The unions of the USA have to improve their penetration into the numbers of working Americans. The Working Poor is unacceptable and has been unacceptable. The country needs real change not TRICKLING change. 

Americans are losing and there is every indication according to The United Way, more than 41 percent of Americans have lost their quality of life. They need good wages, JOB SECURITY, the best health care the country can provide and a future for their children. They need vacations and holidays full of joy. 

The American Dream has been compromised and the tax changes by the Repuglicans are not going to return it. Americans need to understand who the backbone of this American economy is and it is them. When a backbone breaks crippling follows and that is where Americans in more than 41 percent of the households are, they are crippled and have a very poor outlook for their future.
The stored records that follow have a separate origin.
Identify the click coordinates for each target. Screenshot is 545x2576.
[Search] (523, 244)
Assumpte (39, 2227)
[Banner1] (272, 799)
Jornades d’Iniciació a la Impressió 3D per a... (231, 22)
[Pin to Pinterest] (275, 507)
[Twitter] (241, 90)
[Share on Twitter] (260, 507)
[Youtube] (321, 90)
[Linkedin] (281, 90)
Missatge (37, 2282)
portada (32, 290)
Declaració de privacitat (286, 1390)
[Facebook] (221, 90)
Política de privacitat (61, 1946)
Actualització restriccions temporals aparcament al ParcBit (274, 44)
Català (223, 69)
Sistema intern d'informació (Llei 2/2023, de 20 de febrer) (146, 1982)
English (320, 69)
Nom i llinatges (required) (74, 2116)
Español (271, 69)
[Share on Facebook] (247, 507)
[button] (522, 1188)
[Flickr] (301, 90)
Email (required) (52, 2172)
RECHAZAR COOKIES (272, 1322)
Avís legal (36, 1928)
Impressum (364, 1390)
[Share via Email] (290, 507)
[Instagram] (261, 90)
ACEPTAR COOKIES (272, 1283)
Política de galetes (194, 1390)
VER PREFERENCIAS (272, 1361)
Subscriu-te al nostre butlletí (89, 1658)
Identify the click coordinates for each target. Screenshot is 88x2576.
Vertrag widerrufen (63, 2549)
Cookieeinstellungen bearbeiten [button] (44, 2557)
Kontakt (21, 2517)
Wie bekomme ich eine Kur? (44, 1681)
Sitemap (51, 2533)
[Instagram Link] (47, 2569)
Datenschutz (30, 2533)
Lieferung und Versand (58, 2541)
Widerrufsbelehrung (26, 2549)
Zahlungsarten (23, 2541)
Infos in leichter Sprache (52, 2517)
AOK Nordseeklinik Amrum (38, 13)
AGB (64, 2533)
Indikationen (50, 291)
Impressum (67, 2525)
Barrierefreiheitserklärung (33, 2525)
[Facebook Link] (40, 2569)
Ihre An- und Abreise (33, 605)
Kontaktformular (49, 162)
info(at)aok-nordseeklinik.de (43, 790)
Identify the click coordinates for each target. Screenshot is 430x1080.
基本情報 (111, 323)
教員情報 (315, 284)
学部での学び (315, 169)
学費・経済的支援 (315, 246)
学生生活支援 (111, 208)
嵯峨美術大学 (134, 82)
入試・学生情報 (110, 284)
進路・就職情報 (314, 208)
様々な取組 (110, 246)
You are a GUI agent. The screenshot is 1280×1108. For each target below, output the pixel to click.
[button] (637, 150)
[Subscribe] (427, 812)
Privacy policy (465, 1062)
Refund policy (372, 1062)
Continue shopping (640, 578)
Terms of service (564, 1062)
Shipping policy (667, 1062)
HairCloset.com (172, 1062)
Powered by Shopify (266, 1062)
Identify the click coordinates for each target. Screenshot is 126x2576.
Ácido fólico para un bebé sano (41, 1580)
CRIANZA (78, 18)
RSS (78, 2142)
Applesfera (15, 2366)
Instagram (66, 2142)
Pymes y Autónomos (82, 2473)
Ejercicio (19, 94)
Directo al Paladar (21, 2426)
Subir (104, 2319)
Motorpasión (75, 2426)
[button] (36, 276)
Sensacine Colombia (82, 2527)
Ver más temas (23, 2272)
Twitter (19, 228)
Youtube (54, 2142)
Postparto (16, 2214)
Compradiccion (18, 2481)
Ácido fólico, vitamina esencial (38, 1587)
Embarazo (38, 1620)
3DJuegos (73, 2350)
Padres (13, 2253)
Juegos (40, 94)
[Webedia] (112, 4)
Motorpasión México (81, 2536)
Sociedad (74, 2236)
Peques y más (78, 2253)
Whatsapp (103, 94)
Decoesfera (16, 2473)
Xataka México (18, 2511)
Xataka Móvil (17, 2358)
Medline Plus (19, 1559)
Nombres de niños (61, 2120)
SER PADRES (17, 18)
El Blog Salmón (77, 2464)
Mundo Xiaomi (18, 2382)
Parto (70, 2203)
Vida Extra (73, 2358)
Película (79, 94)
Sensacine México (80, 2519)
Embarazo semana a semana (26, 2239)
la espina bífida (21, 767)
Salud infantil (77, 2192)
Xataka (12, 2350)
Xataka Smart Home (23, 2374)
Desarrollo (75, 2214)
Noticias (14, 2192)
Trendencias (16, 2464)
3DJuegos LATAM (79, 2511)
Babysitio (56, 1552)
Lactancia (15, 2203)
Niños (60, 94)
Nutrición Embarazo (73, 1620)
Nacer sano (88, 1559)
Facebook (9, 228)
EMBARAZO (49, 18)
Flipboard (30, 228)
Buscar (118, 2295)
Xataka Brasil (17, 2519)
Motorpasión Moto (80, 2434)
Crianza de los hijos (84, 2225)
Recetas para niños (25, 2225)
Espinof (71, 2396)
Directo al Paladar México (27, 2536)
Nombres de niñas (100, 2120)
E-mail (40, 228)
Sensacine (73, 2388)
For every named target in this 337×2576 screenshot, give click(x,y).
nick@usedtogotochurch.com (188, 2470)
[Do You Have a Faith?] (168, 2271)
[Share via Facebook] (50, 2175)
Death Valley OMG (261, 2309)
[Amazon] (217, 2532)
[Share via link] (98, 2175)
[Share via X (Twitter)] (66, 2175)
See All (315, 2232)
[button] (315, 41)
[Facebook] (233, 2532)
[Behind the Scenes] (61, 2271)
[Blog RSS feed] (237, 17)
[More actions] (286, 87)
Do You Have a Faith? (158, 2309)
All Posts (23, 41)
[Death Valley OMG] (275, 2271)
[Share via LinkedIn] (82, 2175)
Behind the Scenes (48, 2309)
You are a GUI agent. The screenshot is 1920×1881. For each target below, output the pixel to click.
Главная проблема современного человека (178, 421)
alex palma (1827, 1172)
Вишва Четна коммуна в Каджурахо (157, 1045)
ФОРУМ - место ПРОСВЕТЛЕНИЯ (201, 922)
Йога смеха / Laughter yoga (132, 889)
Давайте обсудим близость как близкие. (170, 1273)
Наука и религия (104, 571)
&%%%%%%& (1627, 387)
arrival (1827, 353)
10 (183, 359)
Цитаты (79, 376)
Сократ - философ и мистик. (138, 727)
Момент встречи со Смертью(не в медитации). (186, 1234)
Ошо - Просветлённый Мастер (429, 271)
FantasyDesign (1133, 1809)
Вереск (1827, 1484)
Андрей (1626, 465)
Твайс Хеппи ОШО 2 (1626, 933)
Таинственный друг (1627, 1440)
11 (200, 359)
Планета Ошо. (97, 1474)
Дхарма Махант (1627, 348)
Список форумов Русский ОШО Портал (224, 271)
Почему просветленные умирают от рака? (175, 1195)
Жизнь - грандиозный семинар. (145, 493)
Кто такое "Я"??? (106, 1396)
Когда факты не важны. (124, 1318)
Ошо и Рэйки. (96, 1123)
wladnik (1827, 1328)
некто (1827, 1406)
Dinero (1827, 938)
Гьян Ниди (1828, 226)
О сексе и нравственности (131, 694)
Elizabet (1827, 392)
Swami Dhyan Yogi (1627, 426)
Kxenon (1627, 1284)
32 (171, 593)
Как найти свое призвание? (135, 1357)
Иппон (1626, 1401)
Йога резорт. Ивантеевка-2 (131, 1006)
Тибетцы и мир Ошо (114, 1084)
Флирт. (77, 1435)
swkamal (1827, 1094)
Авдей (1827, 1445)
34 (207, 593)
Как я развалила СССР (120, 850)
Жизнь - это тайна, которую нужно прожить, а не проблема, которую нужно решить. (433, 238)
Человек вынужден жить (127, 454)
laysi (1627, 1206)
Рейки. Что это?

The unions have to give back good pay AND time home with family and friends, especially those children. Children need their parents and they don't get it when a parent is working 43.8 per week to simply stay above the poverty line.

America also needs it's brain trust back and that only happens when parents spend time with their children and have the money to send them onto higher education. It's time the USA stand up and demand what is rightfully theirs.

Neville plays Americans for fools when it rants on and on about companies that have increased wages. Those companies are in the minority and ARE FINALLY PAYING THE WAGES AMERICANS SHOULD HAVE BEEN GETTING FOR DECADES!